Lately I’ve spent a lot of time thinking about who I really am. I’m not sure there’s a “true self” exactly. I think all of us are a big mess of contradictions and personalities. For example, some people would describe me as being a quiet person while others have told me that I talk too much. Both things are true. When I’m in a new social situation, I’m often shy. When I’m with close friends, I might end up talking a lot.

I guess we present different sides of ourselves to different people…or even to the same people at different times. Yet there seems to be this idea floating around that we need to embrace our “true selves.” But what if I’m not sure which self of mine is the true one? And what if my true self is not the one that other people want or need me to be?

I’m really struggling with this issue in my writing because I’m not quite sure who exactly I am now or who exactly I was as a kid. I’m trying to write about my childhood and teenage years with honest self-reflection, but it seems impossible to pinpoint what the hell was actually going on back then or even what’s going on now.

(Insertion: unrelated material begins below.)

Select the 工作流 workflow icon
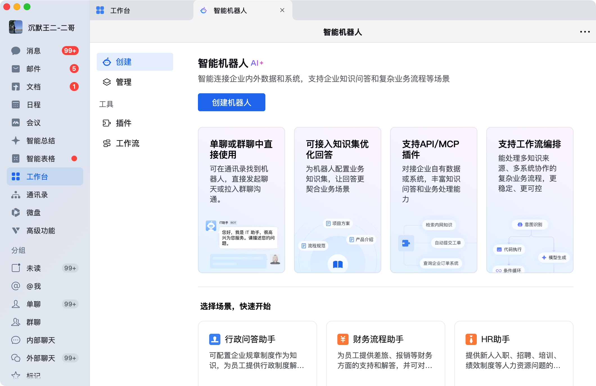This screenshot has height=386, width=596. tap(107, 143)
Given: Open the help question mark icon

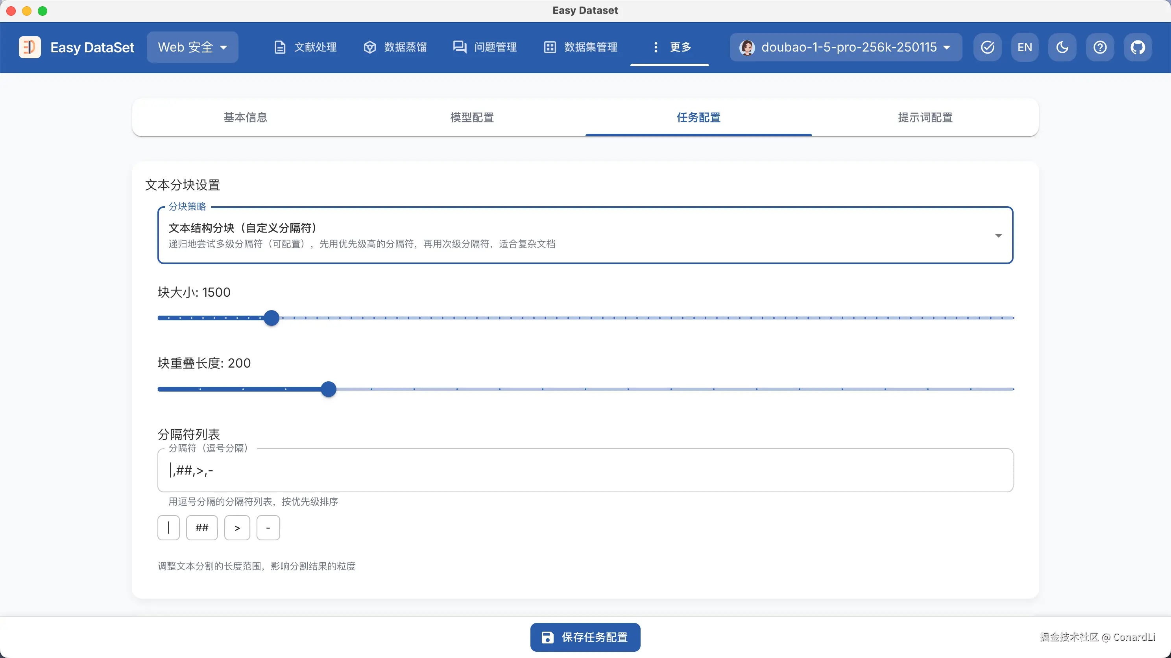Looking at the screenshot, I should point(1100,47).
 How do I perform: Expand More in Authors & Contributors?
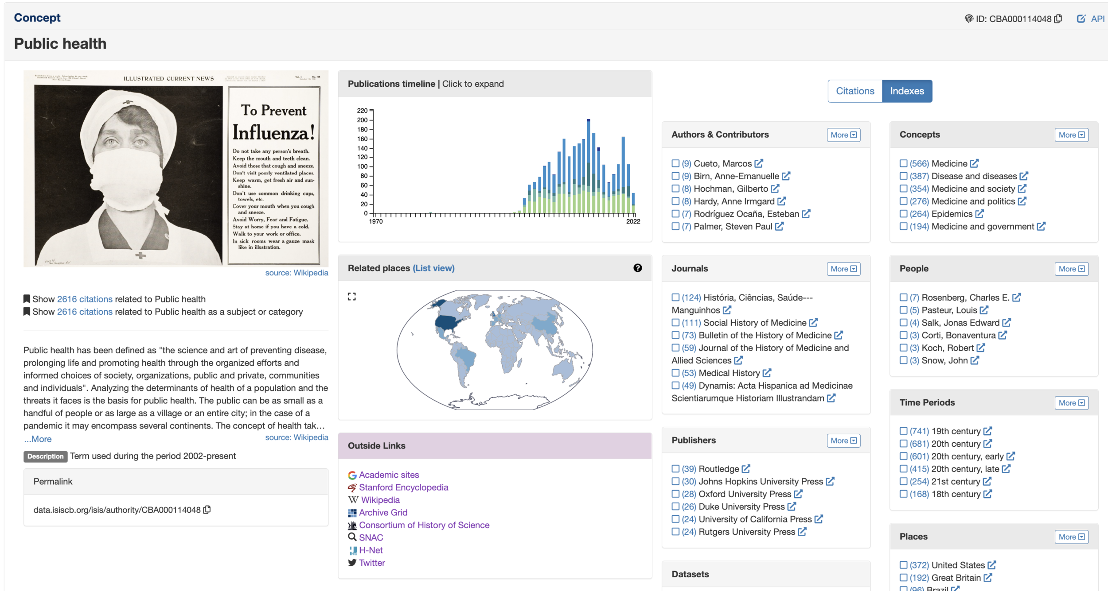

Part of me feels like I need to censor myself, and I think that’s the problem. I’ve been told my entire life that I’m too emotional. I’ve been told that I cry too much, complain too much, and that I’m depressed and/or anxious too often. Despite the strides I’ve made and all the work I’ve done to change this, there are still people out there who look at me this way.

We’re rarely encouraged to talk about our emotions in real life. Mental illness, despite its prevalence, is still a taboo topic of conversation. I’ve been hesitant to mention it here even though it’s the focus of my memoir. But in writing, expressing honest emotion is a necessity. Even in blogging, some sort of emotional connection to your reader is required.

I think that’s why the writing I did as a teen feels more honest and uninhibited than my recent work. I hadn’t learned to control my emotions and impulses, so they flowed easily into my writing. At the same time, I had a lot of trouble making and keeping friends because they were overwhelmed (and occasionally annoyed) by my emotionality.

Is there a way to be open yet reserved, emotional yet controlled? Is there perhaps some sort of happy medium I just haven’t found yet? I don’t really have an answer or conclusion for this post because I’m genuinely struggling with all of this right now. Maybe I’m chasing a sort of self-awareness that doesn’t really exist.

 

Do you think we, as people, have a true self?